AstraZeneca’s Mystic OS analysis paints tremelimumab as a dud in NSCLC

Overall survival data from AstraZeneca’s phase 3 Mystic trial have cast more doubts on the prospects of anti-CTLA4 antibody tremelimumab. The readout suggests that, if anything, adding tremelimumab to PD-L1 drug Imfinzi results in worse outcomes in metastatic non-small cell lung cancer (NSCLC).

In keeping with earlier Mystic readouts, the OS data features more black clouds than silver linings. The latest analysis shows how Imfinzi, with or without tremelimumab, performed against standard of care chemotherapy in previously untreated patients with metastatic NSCLC. At least 25% of cancer cells in the analyzed patient population expressed PD-L1.

Neither Imfinzi nor Imfinzi plus tremelimumab delivered statistically better OS than platinum-based chemotherapy, the standard of care comparator. To compound matters, the OS data raise questions about whether tremelimumab is hindering, not helping.

AstraZeneca pointed to a hazard ratio of 0.76 in the Imfinzi monotherapy arm as a cause for a degree of optimism. That suggests Imfinzi may be better than standard of care. But the difference was too small to hit statistical significance—the p value was 0.036—and the confidence interval is too broad to rule out that Imfinzi is no better than chemotherapy.

That was the positive part of the analysis. The picture darkens once tremelimumab is involved. When the CTLA-4 drug was added to Imfinzi, the HR came in at 0.85, suggesting patients may have lived longer if they received the PD-L1 inhibitor as a monotherapy.

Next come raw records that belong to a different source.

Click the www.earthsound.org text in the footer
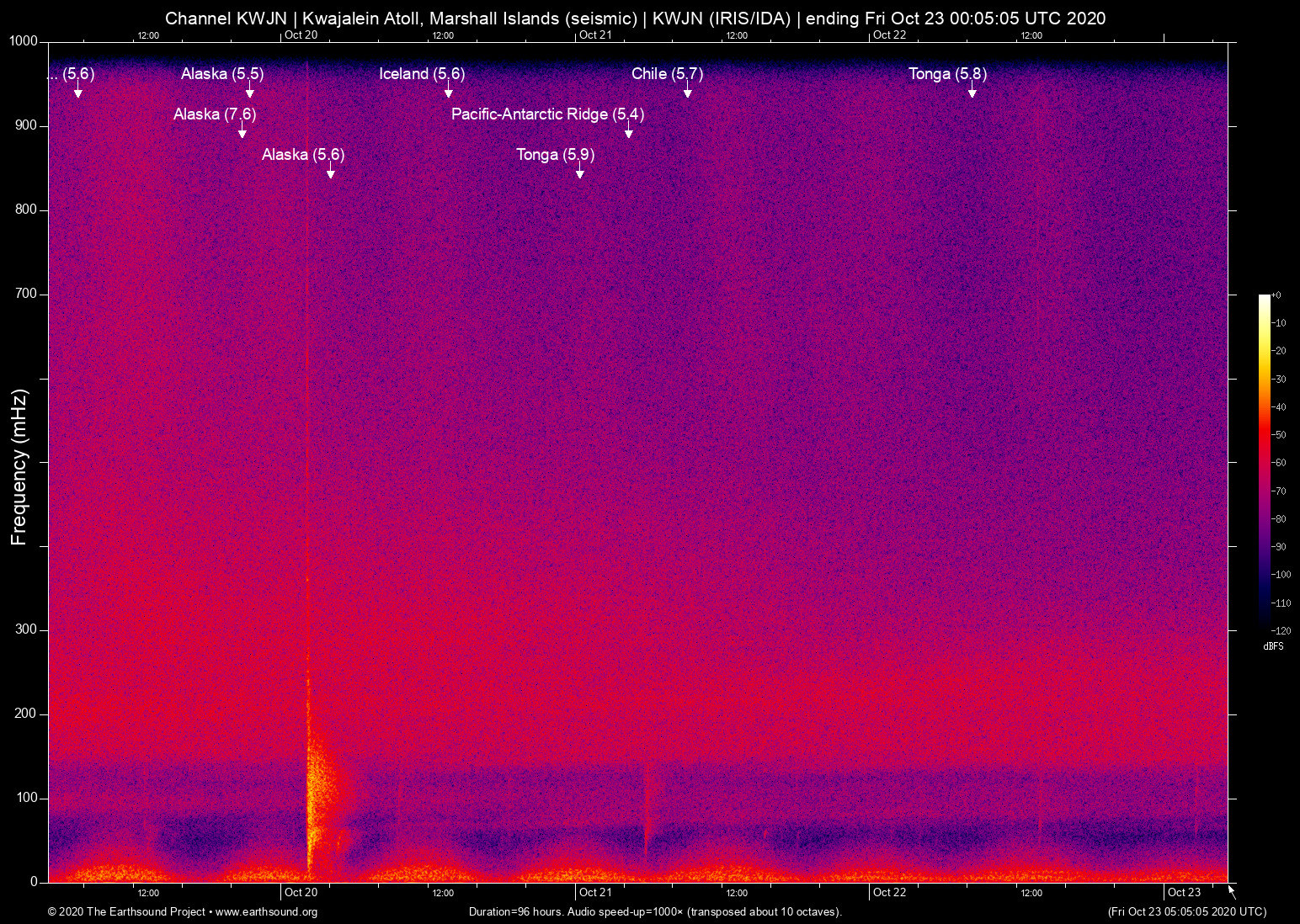Viewport: 1300px width, 924px height. 266,912
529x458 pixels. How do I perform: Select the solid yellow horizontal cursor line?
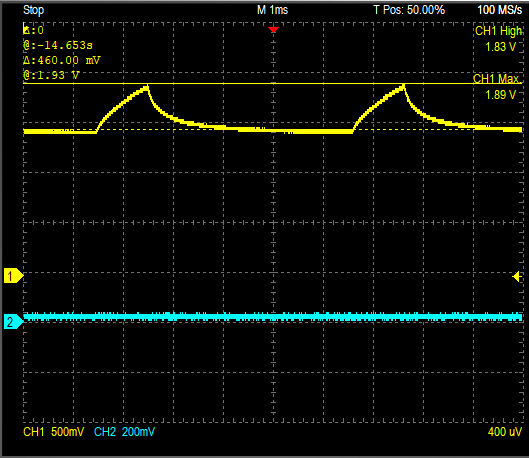273,83
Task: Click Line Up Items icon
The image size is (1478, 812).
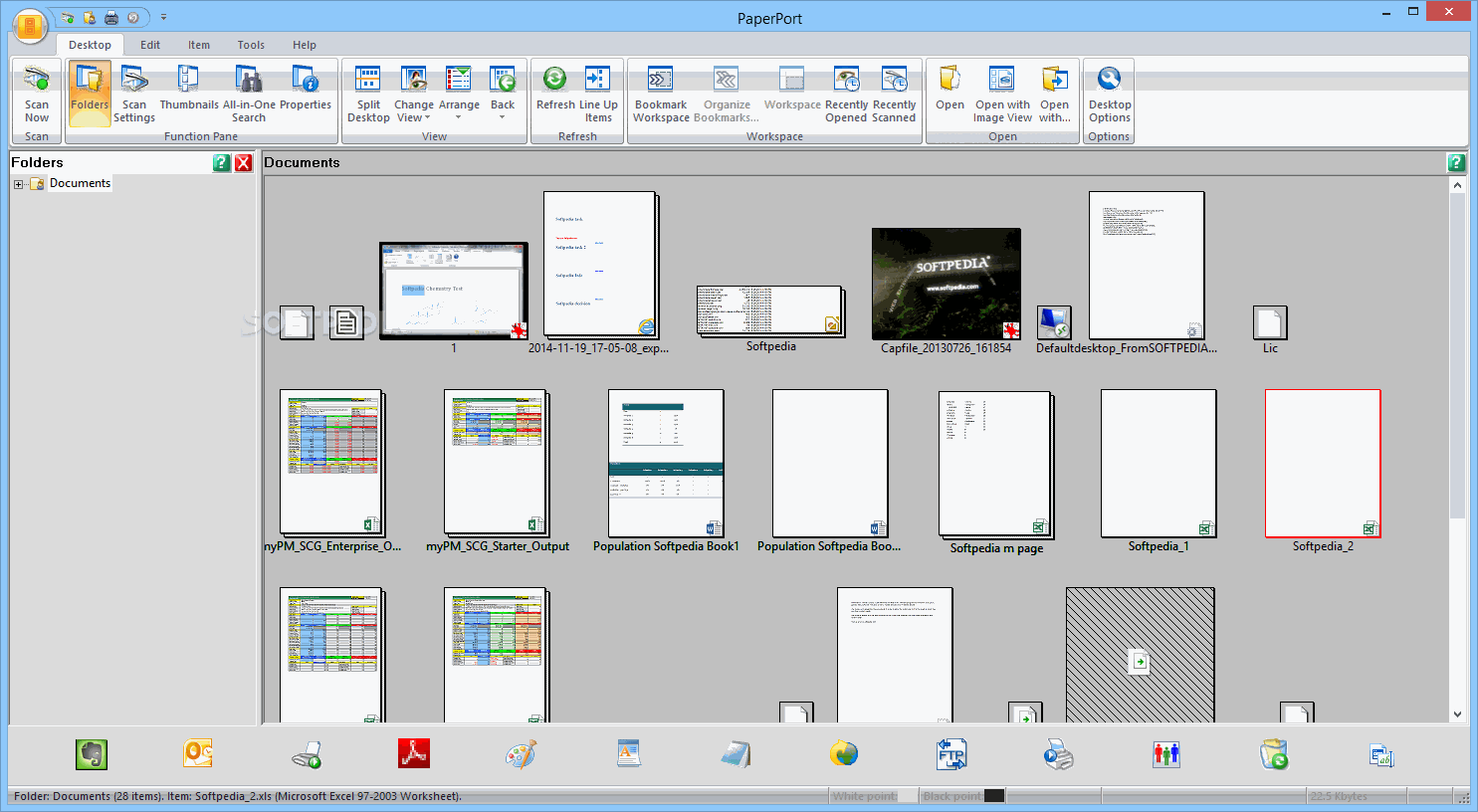Action: [x=597, y=93]
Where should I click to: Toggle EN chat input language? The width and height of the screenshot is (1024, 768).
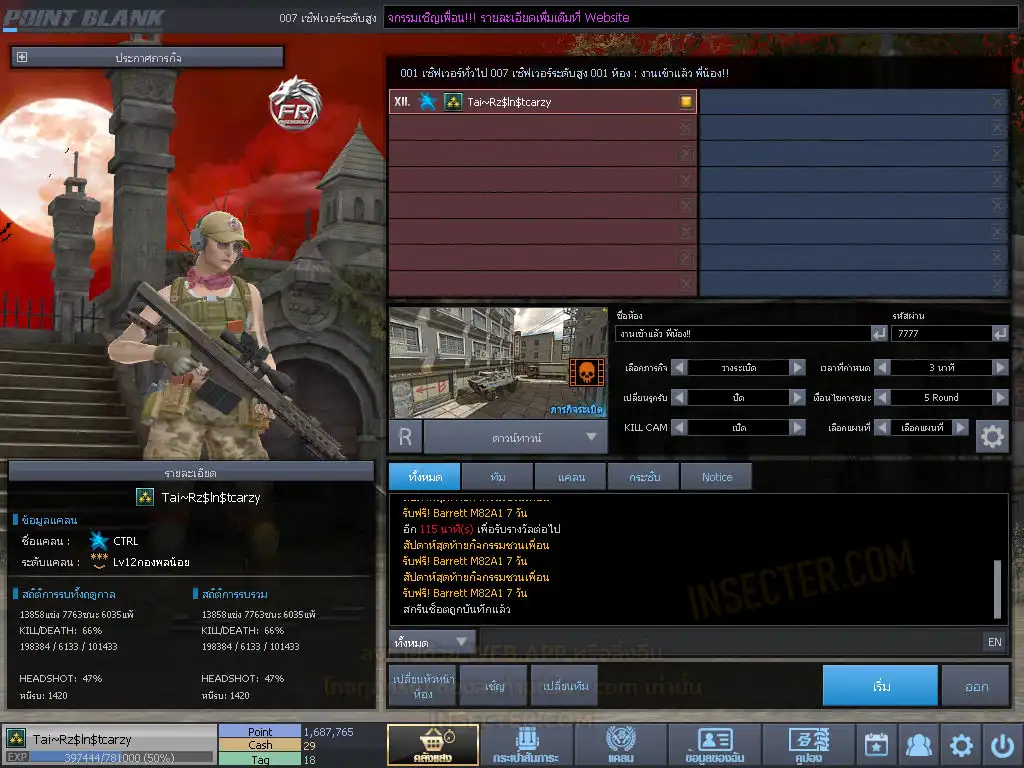[x=994, y=642]
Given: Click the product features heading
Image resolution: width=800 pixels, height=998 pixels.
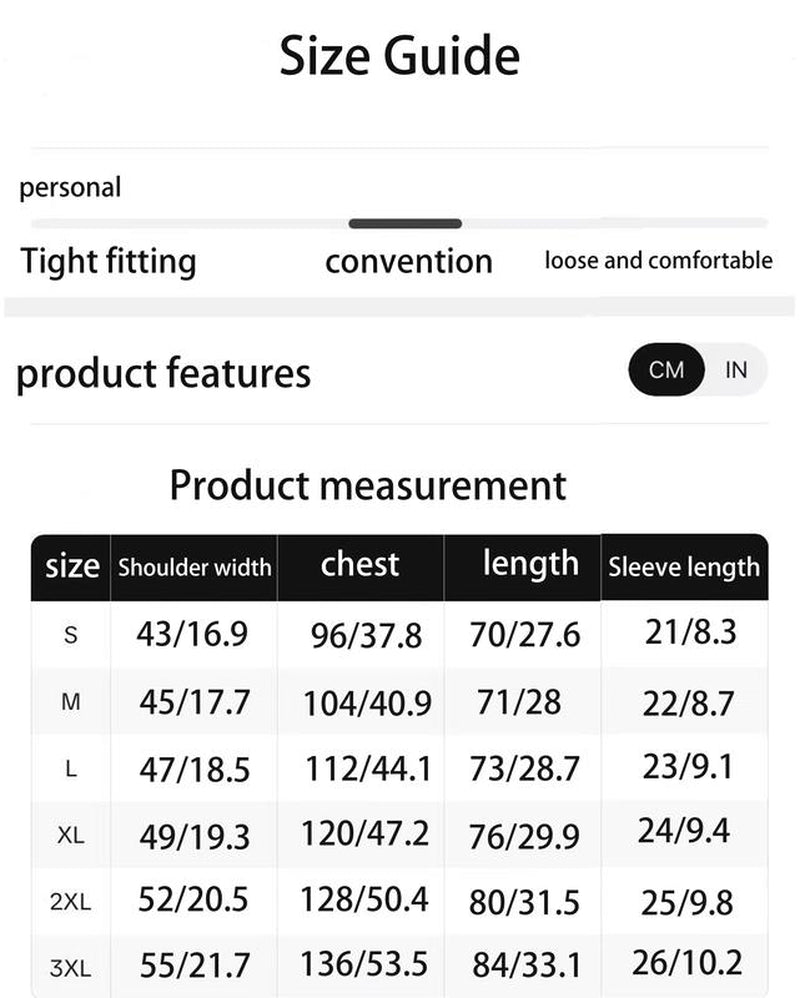Looking at the screenshot, I should pos(164,373).
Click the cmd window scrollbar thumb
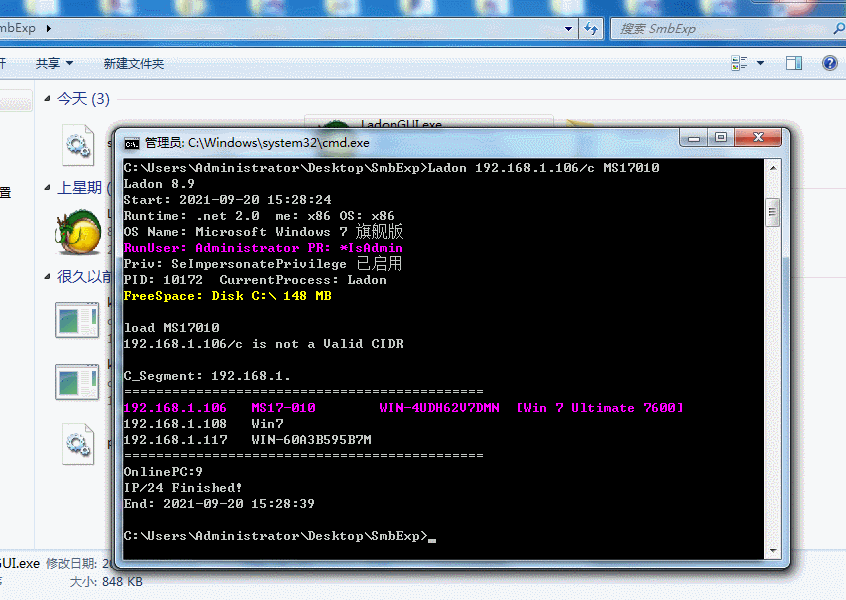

AstraZeneca saw Mystic as a way to leapfrog its rivals and establish Imfinzi plus tremelimumab as a first-line treatment in NSCLC. The delivery of progression-free survival data last year put a big dent in that plan. And the inability of either of AstraZeneca’s regimens to extend overall survival has dealt it another big blow.

Research is continuing, though. AstraZeneca thinks the OS data justify further analysis in exploratory subgroups, although the available evidence leaves little scope for optimism about tremelimumab.

Elsewhere, AstraZeneca is continuing to test Imfinzi in combination with tremelimumab in two other phase 3 first-line NSCLC trials, dubbed Neptune and Poseidon.